This year, the International Advanced School on ESE (IASESE'08) focuses in two of these aspects that are much related: Replication and Aggregation. That is, how to aggregate the results to combine the findings of replications. The School will be formed of three parts:
For example, one set of replications might have found that testing technique A is more effective at detecting defects than technique B, whereas another set of replications might have found no differences between the two techniques. What evidence can be gathered from these results? There are many reasons for two replications producing contradictory results. The experimental methodology (measurement errors, factor control, randomization, masking, etc.) could be behind some, but contextual factors (project type, participants involved, application domain, etc.) could cause others.
Aggregation has been studied primarily in established experimental disciplines like medicine. The solution in these cases is to use meta-analysis [Cooper 94]. The introduction of meta-analysis as a method of aggregation completely revolutionized medical methodology. It prompted the appearance of "evidence-based medicine", which transformed medical practice [Straus 05]. In view of its success, it has been proposed that the procedures used in medicine should be transferred to ESE [Kitchenham 04]. These proposals (where aggregation is part of a process of systematic review) have been used successfully in the steps focusing on reviewing the characteristics of a set of experiments (as is the case of [Dyba 06] or [Hannay 07]).
Unfortunately, meta-analysis has two conditions that many SE experiments hardly meet: It requires a large number of replications; The experiment reports must describe certain parameters without which aggregation is impossible. Experimental practice in SE (being a relatively new and so immature discipline) is characterized by both a small number of replications and deficient experiment reporting. This reality prevents a broad use of meta-analysis as main method to aggregate experiments in ESE at present. In fact, most attempts at combination of SE experiments results using meta-analysis (for instance, [Miller 00] or [Pickard 98]), turned out to be impracticable, due either to differences in how the replications were run or to missing information because of poor experiment reporting. In other words, the attempts at aggregation carried out using meta-analysis confirm the need to envisage other better suited techniques.
Fortunately, SE is not the only discipline where the concepts of meta-analysis used in medicine are not applicable. Disciplines like ecology or the social sciences have developed their own special procedures of aggregation that are less stringent than meta-analysis. However, as the procedure of aggregation requires less information, the findings are also less precise. This means that the use of less sophisticated techniques than meta-analysis has a cost in terms of the reliability of the findings. However, it is better to have a finding, even if it is less reliable, for decision making than to have nothing to go on at all.
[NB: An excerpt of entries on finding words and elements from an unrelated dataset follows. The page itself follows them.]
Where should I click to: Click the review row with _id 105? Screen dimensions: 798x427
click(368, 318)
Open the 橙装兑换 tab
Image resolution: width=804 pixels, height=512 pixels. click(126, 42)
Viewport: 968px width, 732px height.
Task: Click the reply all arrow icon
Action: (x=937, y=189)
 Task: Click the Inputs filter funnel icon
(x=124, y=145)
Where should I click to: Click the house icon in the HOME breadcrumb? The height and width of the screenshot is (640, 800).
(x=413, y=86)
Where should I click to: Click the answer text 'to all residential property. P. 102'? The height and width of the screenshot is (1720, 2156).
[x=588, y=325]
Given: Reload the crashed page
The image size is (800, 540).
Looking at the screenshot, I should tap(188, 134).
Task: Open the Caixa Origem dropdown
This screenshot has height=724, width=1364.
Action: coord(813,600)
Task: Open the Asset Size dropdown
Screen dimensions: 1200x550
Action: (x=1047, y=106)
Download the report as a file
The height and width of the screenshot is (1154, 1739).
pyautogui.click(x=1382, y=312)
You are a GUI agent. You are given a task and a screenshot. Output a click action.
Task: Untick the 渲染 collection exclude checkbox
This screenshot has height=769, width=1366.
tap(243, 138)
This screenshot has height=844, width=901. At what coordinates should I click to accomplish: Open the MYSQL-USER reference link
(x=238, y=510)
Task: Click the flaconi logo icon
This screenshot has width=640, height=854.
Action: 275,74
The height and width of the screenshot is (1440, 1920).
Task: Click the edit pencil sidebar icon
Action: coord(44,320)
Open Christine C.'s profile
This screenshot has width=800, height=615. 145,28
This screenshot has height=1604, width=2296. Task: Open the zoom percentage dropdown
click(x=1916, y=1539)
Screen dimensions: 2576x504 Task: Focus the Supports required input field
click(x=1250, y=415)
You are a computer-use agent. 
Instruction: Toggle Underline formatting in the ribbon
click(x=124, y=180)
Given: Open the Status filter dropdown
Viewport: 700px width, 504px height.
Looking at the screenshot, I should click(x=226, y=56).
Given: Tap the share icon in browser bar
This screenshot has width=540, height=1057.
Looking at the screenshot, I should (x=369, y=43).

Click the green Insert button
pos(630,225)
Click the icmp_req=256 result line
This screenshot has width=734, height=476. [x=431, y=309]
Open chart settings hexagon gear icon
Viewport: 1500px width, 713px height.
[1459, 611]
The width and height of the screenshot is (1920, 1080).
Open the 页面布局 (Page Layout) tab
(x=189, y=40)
Replication is still not deeply understood in ESE. The context of a SE experiment is extremely complex because there are so many variables involved in the phenomenon under study and because software development (and, hence, software experiments) involves human beings. To replicate ESE experiments, not only do you need to know what techniques they examined, but also how the subjects applied the technique, how the subjects were taught, what previous knowledge the subjects had, as well as a host of other details. Because of these difficulties it is still almost impossible to get an exact replication of a SE experiment if it is run in other setting by other researchers. This lack of exact replications makes traditional aggregation methods hard to apply and very often these inexact replications have been considered failed and useless.
It is difficult to predict beforehand the many factors that can alter the experiment results in a trial of an exact replication. For example, the effectiveness of a testing technique could depend on the time between when it was taught and when the experiment was run. Many other a priori unidentifiable variables like this can alter the experimental context, leading to inconsistent results from one replication to another.
The difficulty of controlling the context is not confined to SE, and other experimental disciplines face similar problems. To successfully replicate ESE experiments, it is necessary to move away from the concept of replication applied in the natural sciences and envisage approaches from other less strict experimental disciplines. In those disciplines, replication is considered to be the repetition of an experiment by other researchers in other environments with other samples in an attempt to reproduce an experiment as closest as possible [Judd 91].
Replications do not necessarily have to be exact copies of the original experiment, but fairly accurate adaptations. But the results will be aggregated differently depending on how close the replications turn out: incoherent results can provide an understanding of the robustness of the results as well as insight into what variables are behind the differences in the results. If the results of the replications are inconsistent, during aggregation the reasons for the inconsistencies should be analysed to discover new biasing variables. This will generate pieces of knowledge that specify the circumstances under which that knowledge is applicable.
Going back to the testing techniques example: identify that the time between when the technique was taught and when it was applied differed from one replication to the other; conjecture why the time between teaching and application might bias technique effectiveness; and run new experiments (or use other existing replications where that condition differ) to understand what impact it has.
So, by aggregating replications that tried to be exact but they turned out differentiated, it is possible to discover new knowledge. But a thorough analysis should be conducted of the details of all conditions that changed in an endeavour to discover new biasing variables. The traditional aggregation methods do not support this kind of analysis. Other types of methods to combine replications results are to be used.